Selected passage -
=== Section Start ===
Since the 1990s, the large domestic demand for glaze wear has dramatically decreased. This is largely due to the fact that these pots last a very long time. This factor, along with the high cost of production, has caused most of the small scale factories to go out of business. Leaving behind the four factories that make up Kyaungmyauk pottery village, each of these factories follow a similar structure of being led by a single entrepreneur who oversees all of the production and coordination with wholesale vendors and stores in Yangon and father down the river. The wages vary based upon the level of skill of the workers, but skilled positions such as throwers are paid four U.S. dollars a day and wood gatherers $3 a day. All workers are allowed to take out a $500 loan from the owner every year to help them with their finances.

The Kyaukmyaung pots are sold for $18–$20 directly from the factory. The majority of the pots are floated downstream on giant boats. The pots in Yangon are often sold for anywhere between $40 and $50 US. The pots are sold to different retailers in Yangon and along the Irrawaddy river. They are very popular in Myanmar as they have many uses.

However, the market saw a significant decrease after 1990, because urban demand for glazed pottery decreased. In 2008 and 2009 the market saw a large boom in the wake of Cyclone Nargis.The cyclone destroyed many of the existing water storage systems, and UNICEF focused on water sources and hygiene as a response strategy. As part of this, UNICEF contracted Kyaukmyaung to make the traditional pots to serve as temporary solutions to a lack of fresh water. This triggered a revival of the economy, as an increased demand allowed Kyaumyaung to sell the pots for more profit.
=== Section End ===
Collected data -
=== Section Start ===
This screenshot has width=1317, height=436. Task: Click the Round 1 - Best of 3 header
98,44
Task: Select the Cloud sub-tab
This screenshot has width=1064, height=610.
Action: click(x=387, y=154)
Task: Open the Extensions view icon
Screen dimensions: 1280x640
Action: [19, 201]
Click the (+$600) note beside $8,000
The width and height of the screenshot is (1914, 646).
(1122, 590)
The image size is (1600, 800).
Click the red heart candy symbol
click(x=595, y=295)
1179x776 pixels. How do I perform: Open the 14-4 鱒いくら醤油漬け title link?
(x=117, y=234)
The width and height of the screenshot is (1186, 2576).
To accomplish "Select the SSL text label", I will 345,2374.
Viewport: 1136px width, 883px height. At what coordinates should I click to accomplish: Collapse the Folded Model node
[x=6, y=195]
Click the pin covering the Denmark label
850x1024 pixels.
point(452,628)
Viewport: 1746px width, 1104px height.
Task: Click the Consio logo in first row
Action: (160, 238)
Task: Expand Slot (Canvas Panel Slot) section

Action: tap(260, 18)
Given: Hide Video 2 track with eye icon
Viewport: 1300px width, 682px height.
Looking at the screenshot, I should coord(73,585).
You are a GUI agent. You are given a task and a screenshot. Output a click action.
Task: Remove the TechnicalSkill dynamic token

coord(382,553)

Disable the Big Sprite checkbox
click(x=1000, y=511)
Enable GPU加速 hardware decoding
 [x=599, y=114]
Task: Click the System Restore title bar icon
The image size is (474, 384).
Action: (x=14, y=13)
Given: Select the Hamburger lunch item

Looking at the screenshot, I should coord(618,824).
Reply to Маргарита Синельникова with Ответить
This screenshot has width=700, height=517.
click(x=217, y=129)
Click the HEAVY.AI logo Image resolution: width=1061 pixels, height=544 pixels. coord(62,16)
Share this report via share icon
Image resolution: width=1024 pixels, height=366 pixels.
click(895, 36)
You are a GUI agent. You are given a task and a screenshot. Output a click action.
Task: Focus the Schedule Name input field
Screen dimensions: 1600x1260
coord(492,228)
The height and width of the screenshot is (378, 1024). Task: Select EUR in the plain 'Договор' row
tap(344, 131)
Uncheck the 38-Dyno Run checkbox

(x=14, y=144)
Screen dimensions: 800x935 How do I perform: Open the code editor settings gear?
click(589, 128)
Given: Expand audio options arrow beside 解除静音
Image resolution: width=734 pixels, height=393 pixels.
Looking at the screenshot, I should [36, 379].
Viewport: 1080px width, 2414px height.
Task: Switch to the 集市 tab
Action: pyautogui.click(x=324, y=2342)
=== Section End ===
How to complete this task - Can you carry on the passage above about the Kyaukmyaung pottery trade, picking up right after its final sentence?

Answer section -
===Uses===
Kyaukmyaung pots are traditionally used for storing and fermenting food and drink items. The most common use is the fermentation of liquor. Other uses include storing and fermenting fish paste and chili paste. The smaller bowls are often used to store drinking water, grain, and rice.

==Tourism==
Kyaukmyaung is gathering fame as a tourist destination. More tour groups are stopping here as part of cruise ships on the Irrawaddy river cruises often stop here on their tours from Bagan to Mandalay. This has brought the town much tourism from Europe and America, and led to a creation of a shop where tourists can buy the ceramics.

==Irrawaddy dolphins==
A 2004 survey of the Irrawaddy dolphin counted 18 to 20 between Kyaukmyaung and Mingun. In December 2005 the Department of Fisheries designated the 72 km stretch of the Irrawaddy between these two points a protected area for the dolphins.